The third conceptual area addresses public participation. This research underscores the need for participatory urban governance, in which residents actively engage in shaping micromobility policies and infrastructure. Through initiatives like the Ensemble-IMM Citizenship Laboratory, this project demonstrates how combining digital platforms with in-person actions can foster community involvement in decision-making. This study innovatively highlights generational and social differences in attitudes toward micromobility, reinforcing the importance of inclusive and transparent dialogue between urban policymakers and residents.
Figure 1 illustrates the strategy and the key elements developed throughout the project. It provides a comprehensive overview of the process, highlighting how each component contributes to the overall methodology and analysis.

2.2. Comparison of Swiss and Ticino Regulations on Micromobility

The regulation of micromobility is a pressing challenge that stems from its growth in recent years. The primary objectives are to improve road safety, adapt urban development and infrastructure, manage device placement and rental agreements, and reduce the environmental impact [23].
At the federal level in Switzerland, micromobility devices are classified as motorized vehicles.
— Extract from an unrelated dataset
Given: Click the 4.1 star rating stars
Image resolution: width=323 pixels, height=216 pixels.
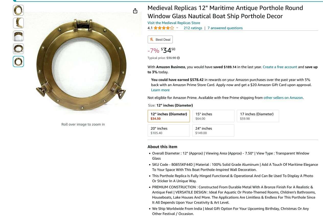Looking at the screenshot, I should [x=164, y=28].
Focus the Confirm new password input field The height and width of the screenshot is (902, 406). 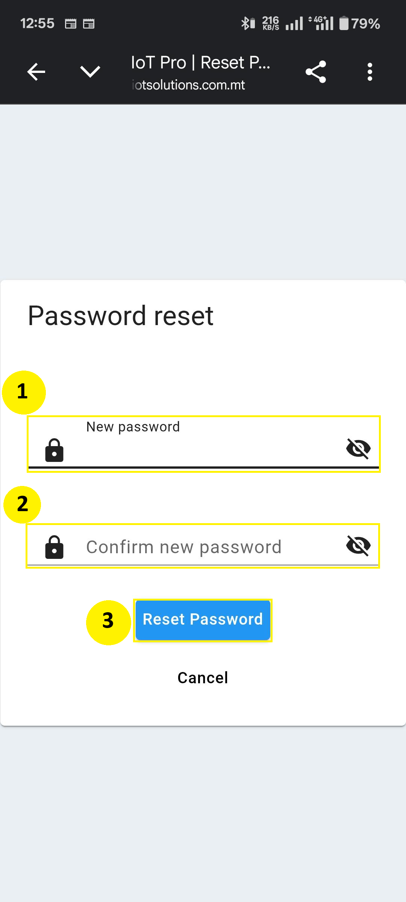pos(203,546)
Specifically, fast e-bikes are considered single-track vehicles, while slow e-bikes, electric scooters, and similar devices fall under the category of light motorized bicycles. A third category includes motorized wheelchairs, while self-balancing devices are classified as self-balancing scooters. Roller skates, skateboards, and similar devices are considered “vehicle-like means of transport”.
This project focuses on self-balancing devices. These vehicles are subject to specific limitations, such as a maximum speed of 20 km/h, a weight limit of 200 kg, and a power output of up to 2000 W [24]. Like other single-track vehicles, self-balancing devices must have a control plate. For driving licenses, the requirements are the same as those for light motorized bicycles: individuals aged 14 to 16 years must have a license of the M class, while no license is required for users aged 16 and older, as specified in the Ordinance on Admission to Road Traffic [25]. Helmets are not mandatory but are strongly recommended.
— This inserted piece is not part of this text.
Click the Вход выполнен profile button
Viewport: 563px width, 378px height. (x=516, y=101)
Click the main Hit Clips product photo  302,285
The traffic rules for motorized bicycles align with those for conventional bicycles. This means that users should use bike lanes or bike paths where available, as outlined in the Ordinance on Traffic Rules [26]. The use of micromobility devices in pedestrian areas is allowed only for individuals with reduced mobility; otherwise, it is strictly prohibited (ONC, 1962). Devices like unicycles and hoverboards are excluded from the listed categories because they do not have all the technical requirements. Consequently, they are not authorized for use on public roads as they lack official approval [27].
In Ticino, the regulation [28] on micromobility vehicles subjects them to the following conditions:
  • They must adhere to the traffic regulations for bicycles;
  • They are required to use bike lanes when available;
  • They are prohibited from operating in pedestrian areas;
  • Their use is permitted from the age of 14 with an M-class (or G-class) license and without a license from the age of 16, except for fast e-bikes;
  • Helmet use is recommended and mandatory for fast e-bikes;
  • Segways, fast e-bikes, and motorized wheelchairs (except those with speeds under 10 km/h) must have a control plate.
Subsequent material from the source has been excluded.